**The task:**
Check the records below line by line for the string "adapter". Give the number of lines that contain it and nothing else.

(Beginning of Dataset excerpts)

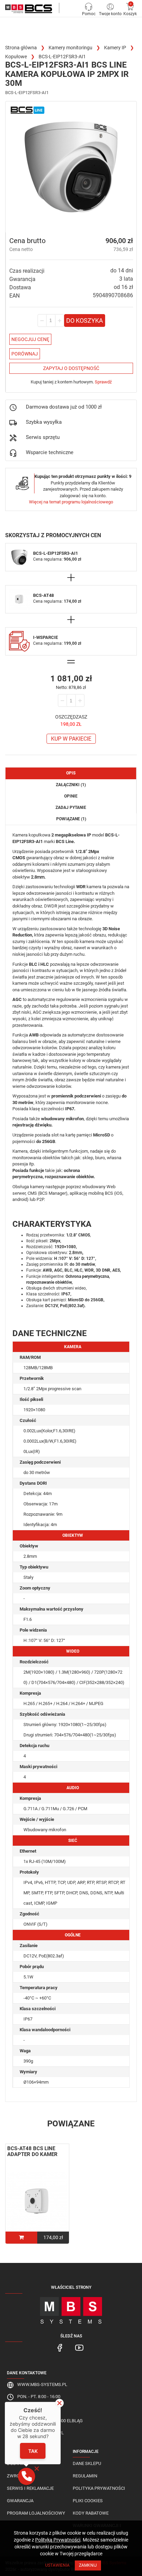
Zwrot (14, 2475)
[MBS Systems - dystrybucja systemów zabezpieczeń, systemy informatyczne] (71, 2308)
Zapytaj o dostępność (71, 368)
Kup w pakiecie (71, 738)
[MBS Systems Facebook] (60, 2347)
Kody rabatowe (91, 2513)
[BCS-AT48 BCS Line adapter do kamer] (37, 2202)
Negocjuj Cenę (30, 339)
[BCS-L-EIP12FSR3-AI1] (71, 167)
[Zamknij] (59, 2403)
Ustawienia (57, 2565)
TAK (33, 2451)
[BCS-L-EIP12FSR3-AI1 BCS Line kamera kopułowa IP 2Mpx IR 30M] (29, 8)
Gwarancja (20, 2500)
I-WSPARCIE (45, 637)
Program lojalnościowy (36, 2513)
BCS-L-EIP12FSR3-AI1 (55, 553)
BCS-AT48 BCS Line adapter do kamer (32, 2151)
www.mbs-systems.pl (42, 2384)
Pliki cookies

(End of Dataset excerpts)

**Written answer:**
2